• _TASK DESCRIPTION_
Return every line of the listing that includes the string "agent".

• _INPUT DATA_
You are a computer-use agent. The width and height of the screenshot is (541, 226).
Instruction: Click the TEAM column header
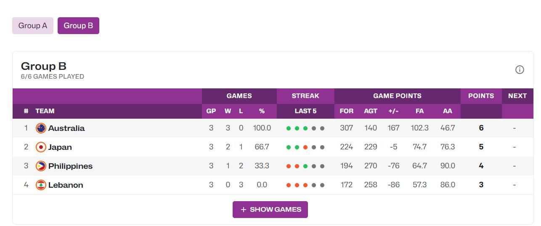tap(45, 111)
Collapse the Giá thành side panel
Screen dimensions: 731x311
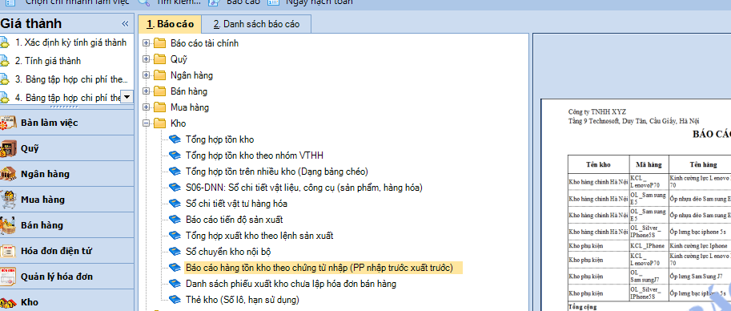(125, 24)
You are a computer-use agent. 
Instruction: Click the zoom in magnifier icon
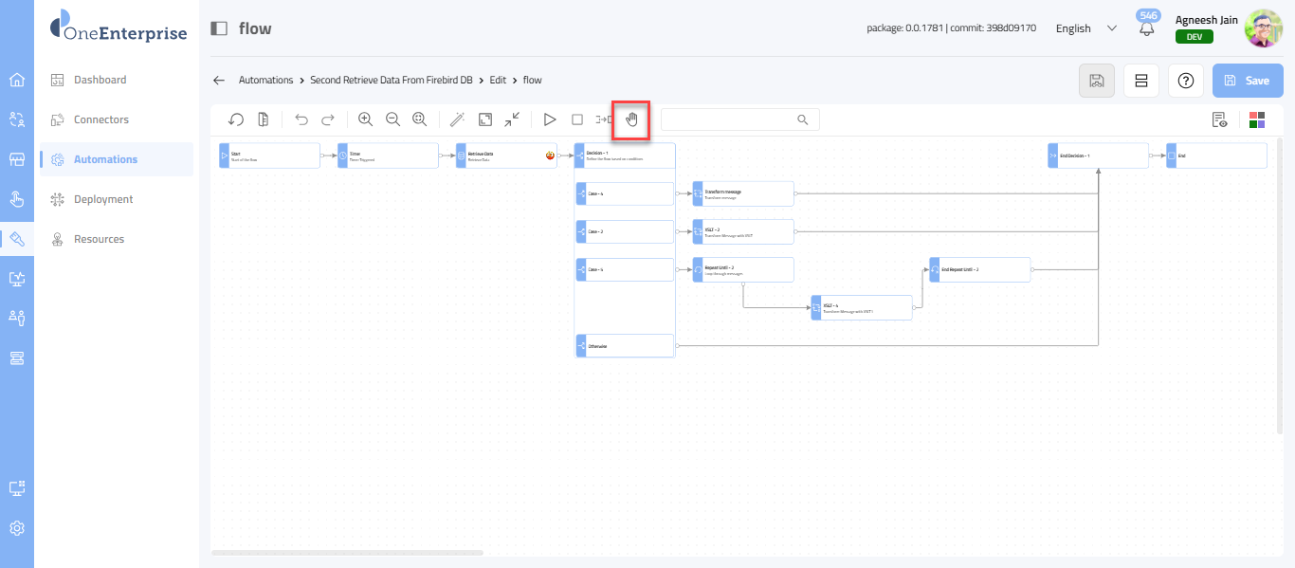pyautogui.click(x=365, y=119)
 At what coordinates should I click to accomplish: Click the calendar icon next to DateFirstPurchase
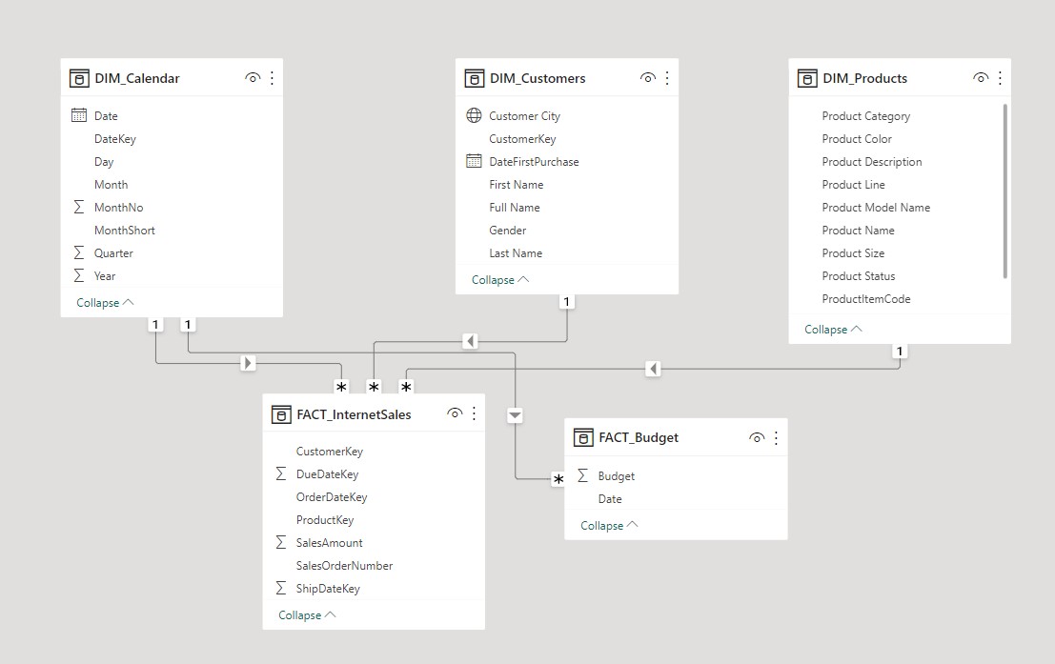pos(474,161)
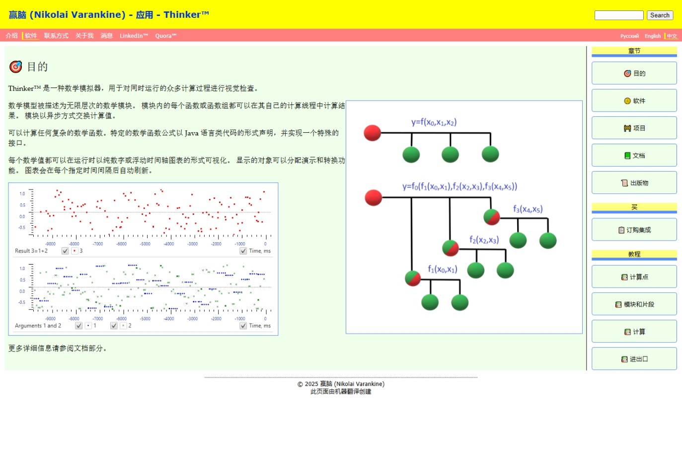The height and width of the screenshot is (450, 682).
Task: Click the books icon beside 计算点
Action: 624,277
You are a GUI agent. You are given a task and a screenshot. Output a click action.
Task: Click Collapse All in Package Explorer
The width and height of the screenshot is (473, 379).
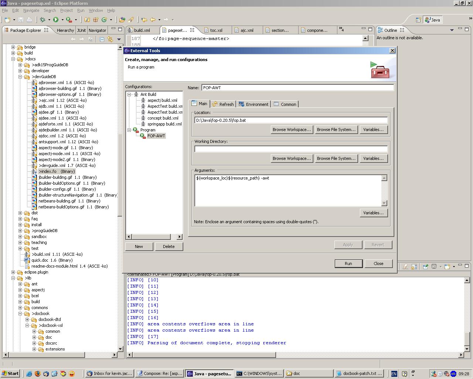click(102, 39)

• _SOLUTION_
You are a computer-use agent. The width and height of the screenshot is (541, 226).
You are a computer-use agent. 
You are a GUI agent. You are given a task and a screenshot. Output a click action.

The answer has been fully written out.